L’Écureuil n’avait plus la force de parler ; il secoua négativement la tête.

– Et tu dis que tu m’aimes ! continua Alliette !

Le malheureux l’Écureuil, torturé de désirs, eut la force de fermer les yeux en disant :

– Alliette, grâce ! ne me tente pas.

Alliette prit alors la lumière et marcha vers la fenêtre.

L’Écureuil, vaincu, ne fit pas un geste pour l’arrêter au passage.

À l’instant même, retentit le long coup de sifflet qui annonçait l’approche de Soufflard.

À ce signal, l’énergie revint à l’Écureuil ; mais n’osant repousser de la fenêtre cette femme presque nue qui passait devant lui, il baissa vivement la tête et souffla la lumière.

Les deux amants restèrent dans l’obscurité.

On entendait dans la rue les pas se rapprocher de la maison.

– J’ai tout fait pour le sauver, n’est-il pas vrai, l’Écureuil ? demanda Alliette.

– Et tu t’es perdue avec lui, malheureusement.

– Je le devais.

Puis elle ajouta d’une voix émue :

– Me le pardonnes-tu ?

L’Écureuil, sans lui répondre, la chercha dans l’ombre où elle se rhabillait et l’embrassa.

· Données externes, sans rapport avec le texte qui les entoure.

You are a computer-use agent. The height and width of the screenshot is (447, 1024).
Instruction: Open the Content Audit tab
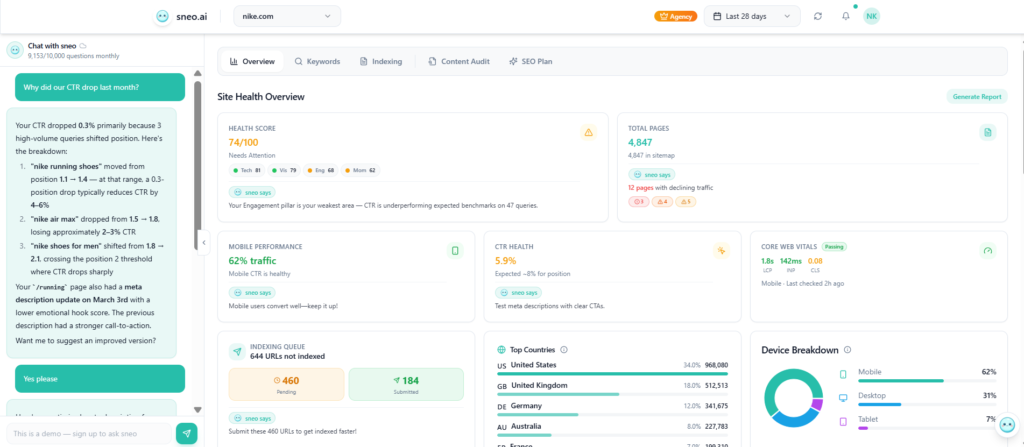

À ce moment, la porte de la maison, refermée par Soufflard qui entrait, sonna lourdement.

Puis rouverte par les agents, munis de la clef du menuisier, elle retomba encore.

Alors dans l’escalier retentit le bruit d’une lutte accompagnée de jurons.

Et quand les trois agents amenèrent Soufflard dans la chambre, ils trouvèrent l’Écureuil gardant à vue Alliette assise dans un coin de la chambre, éclairée à nouveau.

Le bandit était pâle et brisé par sa résistance, mais il avait encore son audace.

– Et dire que je n’ai pas eu le temps de butter un de ces quatre chiens maudits !

En cinq secondes, il fut solidement lié.

L’Écureuil sentit son cœur se serrer quand il vit l’agent Balestrino mettre les menottes à Alliette.

– Allons ! en route, sale engeance ! hurla Soufflard.

Il sortit le premier entre deux agents.

Lévy et l’Écureuil attendirent Alliette.

Elle se leva, et, en passant devant le pauvre policier tout blême, elle le fixa un instant.

– Veux-tu fuir ? lui souffla tout bas l’agent.

– Non, fit-elle, j’ai fait mon devoir pour celui que je n’aimais pas, ce n’est point pour compromettre celui que j’aime.

Et elle suivit Soufflard.

Une heure après, l’assassin était écroué à la Force, et la porte de la prison de Saint-Lazare se refermait sur Alliette.